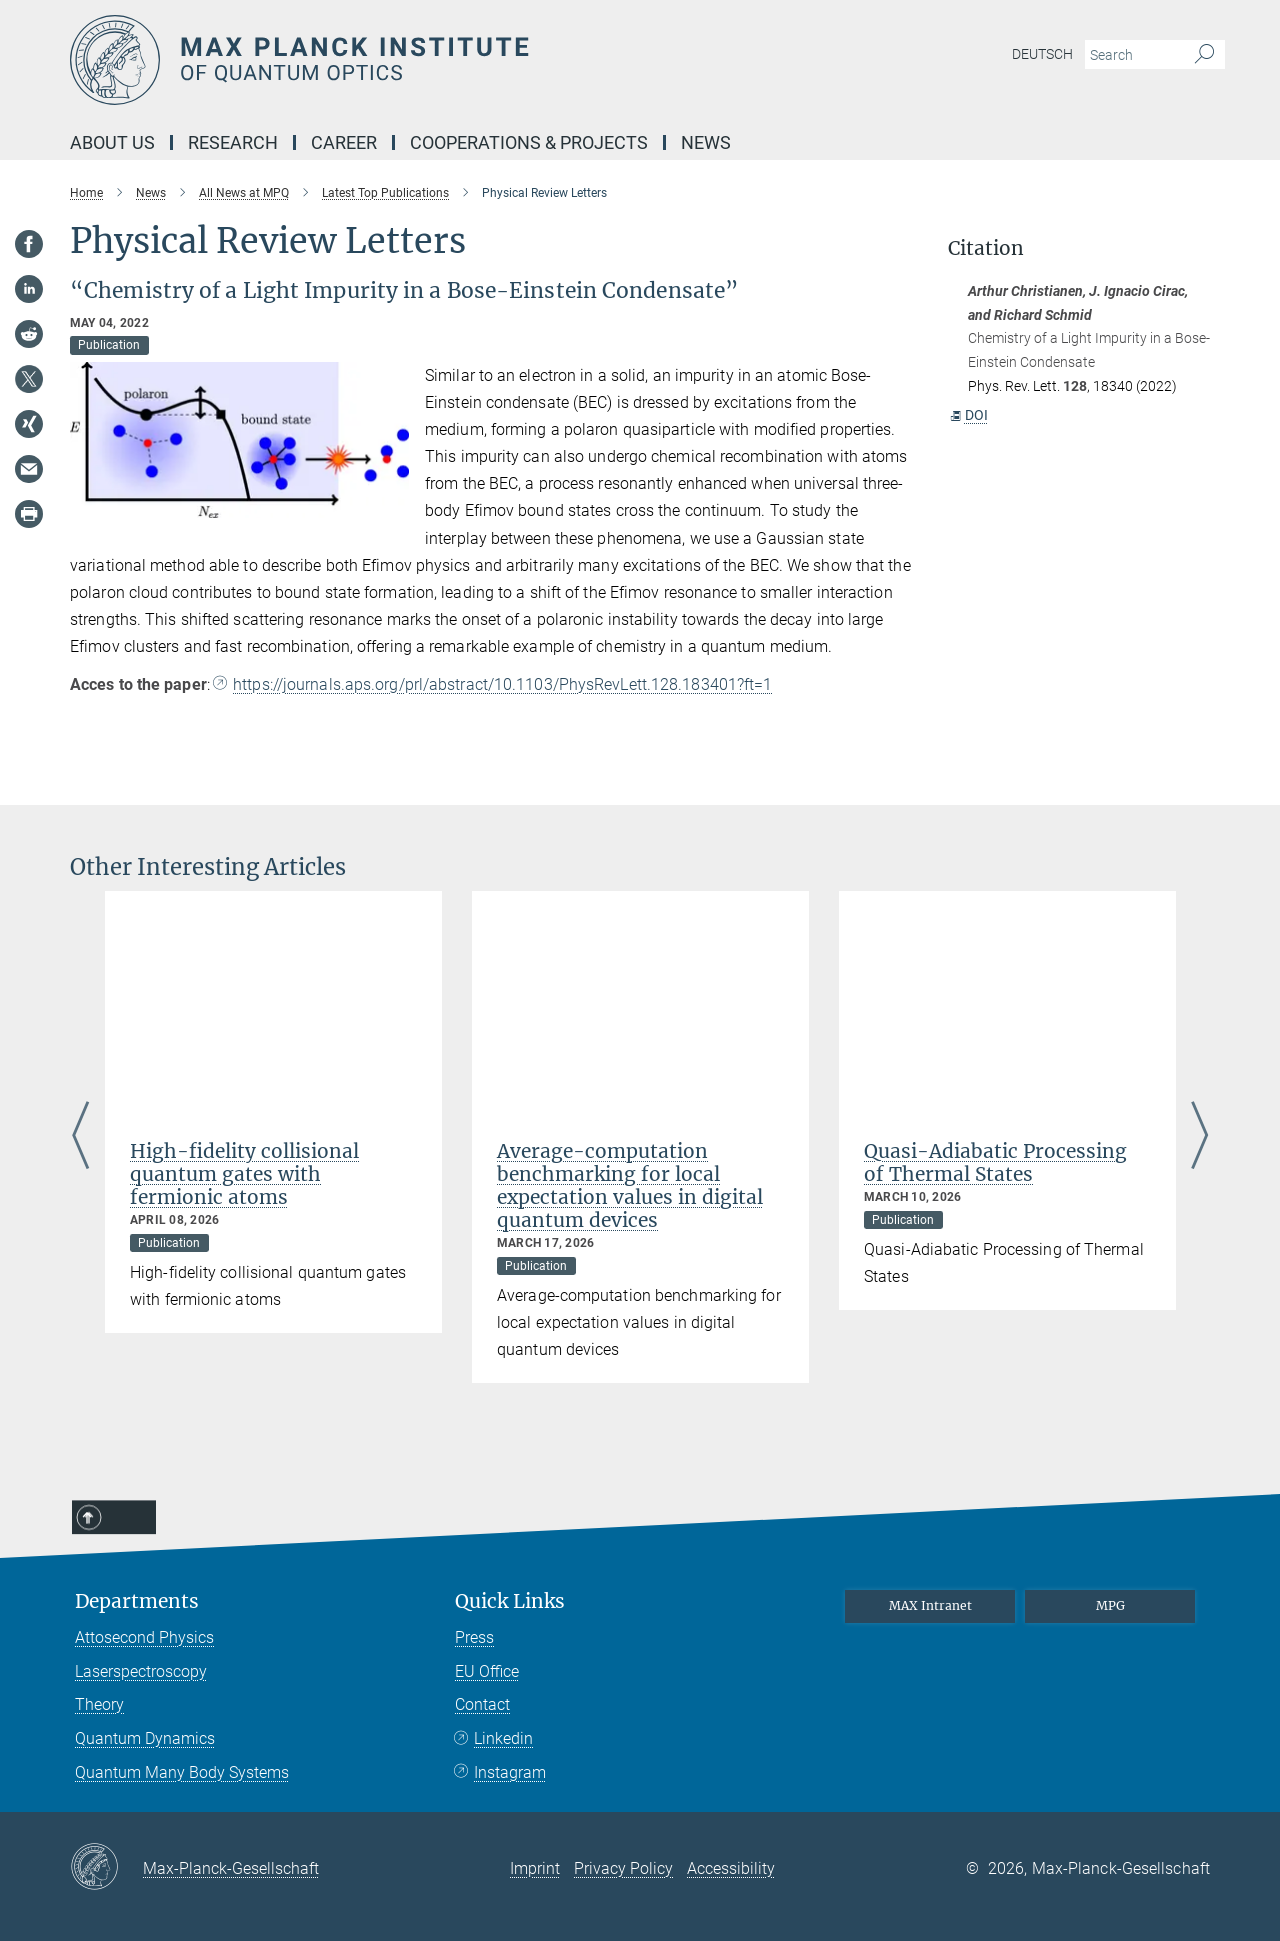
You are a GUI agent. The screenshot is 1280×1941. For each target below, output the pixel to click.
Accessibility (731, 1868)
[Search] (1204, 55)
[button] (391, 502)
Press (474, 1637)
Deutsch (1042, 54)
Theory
■ ■ ■ ■ ■ ■ ■
## Exercice
Pouvez-vous recopier à l'identique chaque ligne de tous les enregistrements ci-dessus, en laissant les images de côté ?

## Réponse correcte
You are a GUI agent. The screenshot is 1280×1941. For each target below, output the pixel to click.
Accessibility (731, 1868)
[Search] (1204, 55)
[button] (391, 502)
Press (474, 1637)
Deutsch (1042, 54)
Theory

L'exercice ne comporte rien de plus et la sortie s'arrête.